Per Jamie Dimon, CEO di JP Morgan, l’amministrazione Trump può far bene all’economia USA e globale se solo avrà modo di implementare le riforme in agenda.
Nella consueta lettera annuale indirizzata agli investitori, Jamie Dimon, CEO di JP Morgan, ha invitato il mondo finanziario alla fiducia nella crescita economica, convinto che Trump rappresenti per gli USA e il mondo un’opportunità, non una minaccia.
Le parole pronunciate da Dimon non sono, tuttavia, di solo encomio. Il CEO di JP Morgan, rinomatamente uno tra gli amministratori più ottimisti a Wall Street, riconosce comunque che l’economia USA continua ad avere difficoltà sulla scorta di un passato economico posto sulle basi di una troppo stretta “regolamentazione”. Per questa ragione Trump - che, stando alle ultime uscite di Dimon, va solo lasciato agire nell’opera di riforma economica e fiscale promessa in campagna elettorale - rappresenta la soluzione, non il problema.
Il discorso di Dimon dimostra inequivocabilmente che Trump gode di sponde autorevoli a Wall Street (più di quante ne riceva dalle fronde interne al Grand Old Party e nello scenario internazionale). Il vero alleato di Trump è il sistema finanziario, altroché.
Dimon: continua l’idillio con Trump
Nella lettera agli investitori il CEO di JP Morgan, Jamie Dimon, ha inteso tranquillizzare il mercato sulla situazione economica contemporanea:
“abbiamo bisogno di fiducia e confidenza nelle nostre istituzioni [...] La confidenza è la salsa segreta che, senza spendere denaro, aiuta l’economia a crescere”.
Semplice retorica da piazzista di Wall Street se non fosse che parole di questo tipo pronunciate oggi da uno delle figure di spicco dello scacchiere finanziario internazionale rappresentano un endorsement senza precedenti alla nuova amministrazione Trump. Non che fosse una novità, ben inteso: Dimon è stato fino all’ultimo momento in lizza per addivenire al ruolo di Segretario del Tesoro USA - portafoglio in definitiva assegnato a Steven Mnuchin, proveniente da Goldman Sachs. Ad oggi figura come consigliere di Trump.
Lo scorso febbraio, come ha ricordato Bloomberg, Dimon si è speso parecchio per convincere il mondo delle radiose opportunità economiche che l’agenda di Trump nasconde. Il fatto che la riforma dell’Obamacare sia stata bocciata dagli stessi Repubblicani conta poco. Trump ha ancora da giocarsi le carte (per Dimon vincenti) del taglio delle tasse e della riforma fiscale, misure che si preannunciano come il suggello definitivo del rapporto tra l’amministrazione Trump e il mercato.

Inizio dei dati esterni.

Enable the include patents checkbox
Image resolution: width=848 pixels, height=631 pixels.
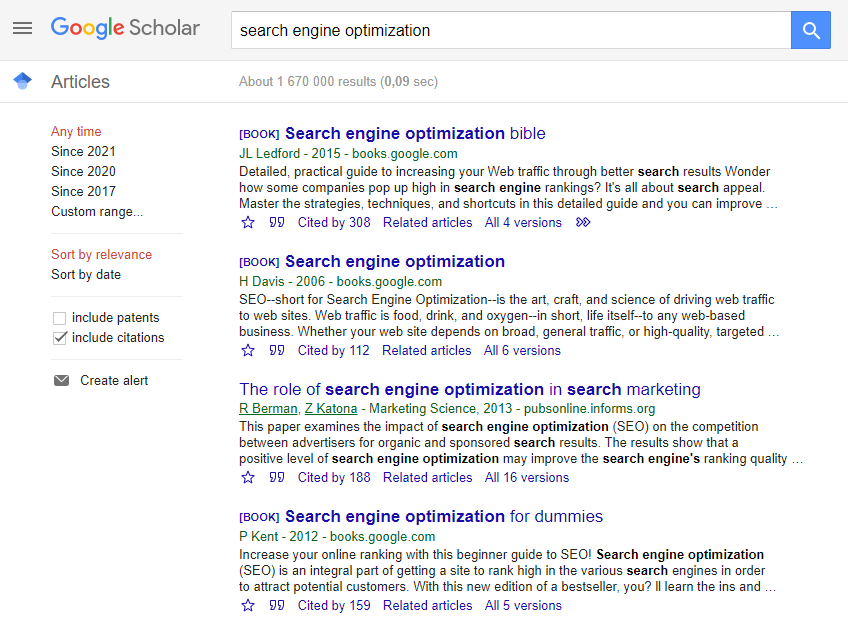pos(60,318)
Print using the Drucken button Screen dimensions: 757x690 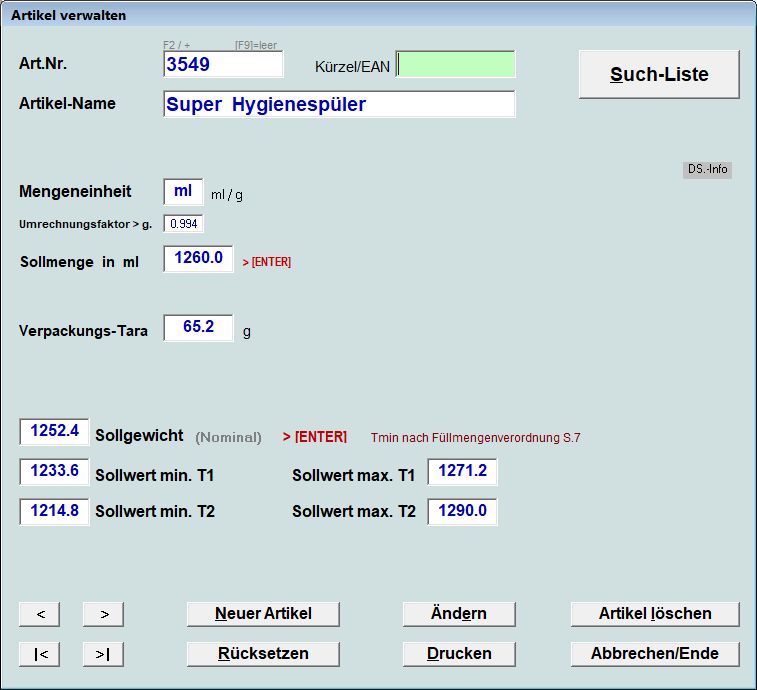click(459, 654)
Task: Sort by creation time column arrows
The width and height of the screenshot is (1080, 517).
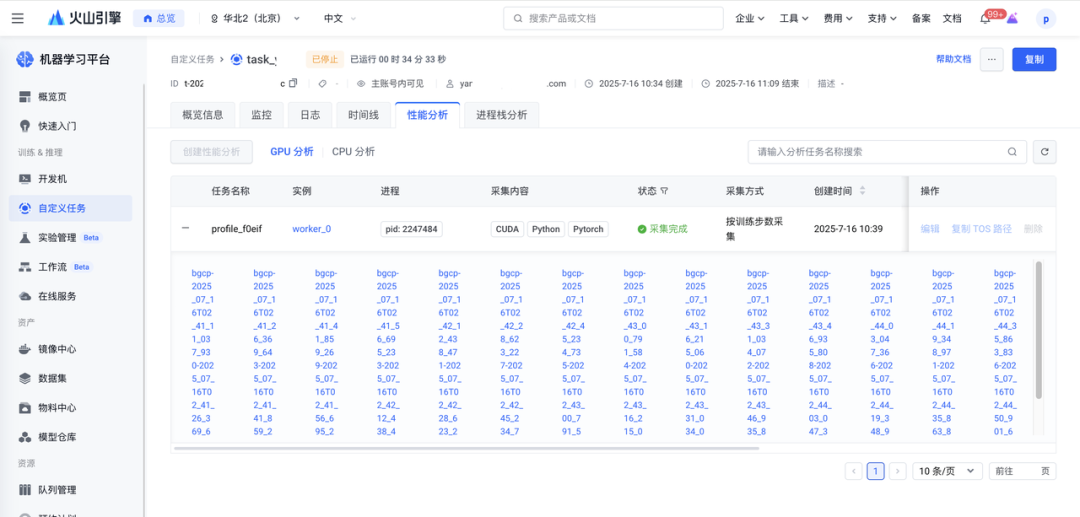Action: [x=863, y=191]
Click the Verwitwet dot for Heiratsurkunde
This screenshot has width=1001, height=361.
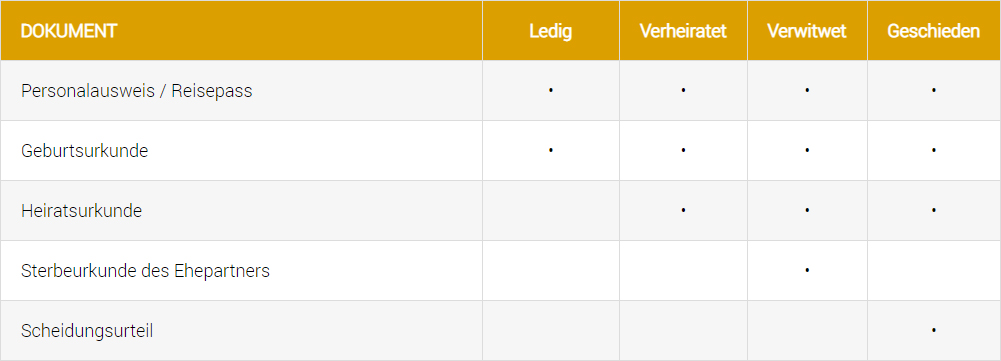point(807,210)
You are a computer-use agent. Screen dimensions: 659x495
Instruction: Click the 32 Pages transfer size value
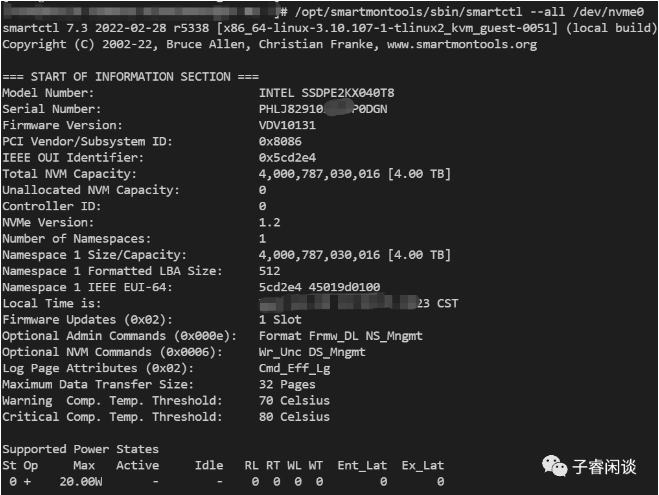tap(287, 384)
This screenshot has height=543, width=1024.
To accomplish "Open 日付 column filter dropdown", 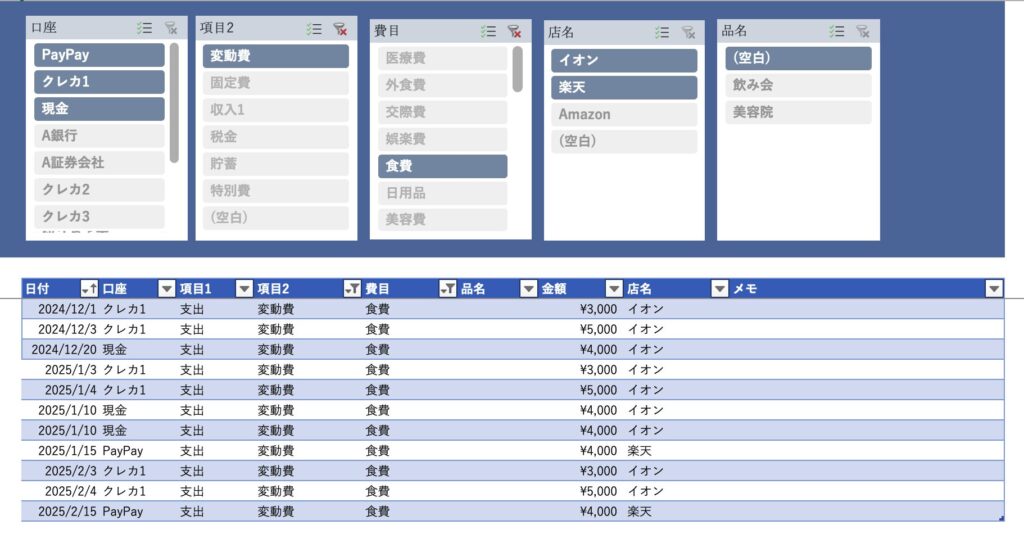I will click(89, 289).
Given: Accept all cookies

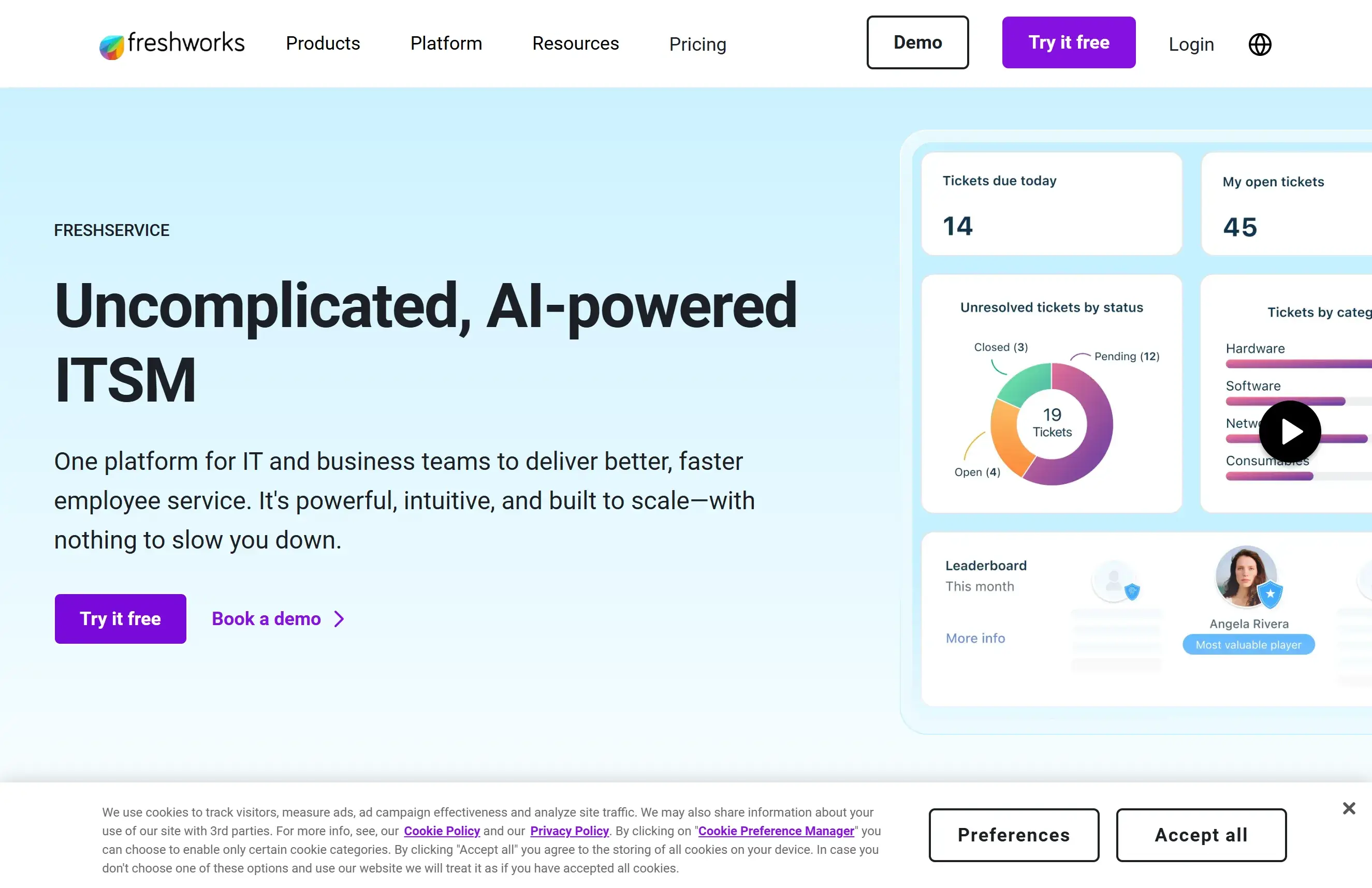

Dimon: le critiche nella lettera sono rivolte al passato, non a Trump
Tuttavia, nella lettera indirizzata agli investitori Dimon trova comunque spazio per una serie di critiche allo stato contemporaneo dell’economia USA - sul cui andamento è impossibile tacciare Trump di presunte responsabilità.
Per il CEO di JP Morgan, infatti, gli USA escono da un decennio in cui la crescita (comunque significativa) è stata smorzata dalla forte regolamentazione, dalle tendenze belligeranti dell’amministrazione Bush, dalla fuga dei giovani e da un sistema di tassazione federale eccessivamente oneroso (ma poco incisivo sul piano degli investimenti). Impedimenti alla crescita ai quali il sistema finanziario ha senz’altro contribuito, riconosce Dimon: “è comprensibile il perché molti provano rabbia nei confronti dei leader delle istituzioni americane, incluse quelle finanziarie”.
Traspare dalle parole di Dimon un tono assolutorio nei confronti di Trump, come a voler dire che alla luce di quanto causato in termini di malcontento dalle precedenti amministrazioni, quella di Trump deve avere il tempo necessario per provare a cambiare le cose prima di essere giudicata.
Per questo, Dimon resta convinto che JP Morgan non debba temere nulla dal futuro; i margini di profitto esistono e le prospettive di crescita, sia negli USA che sul piano globali, sono buone e per questo vanno coltivate con la fiducia.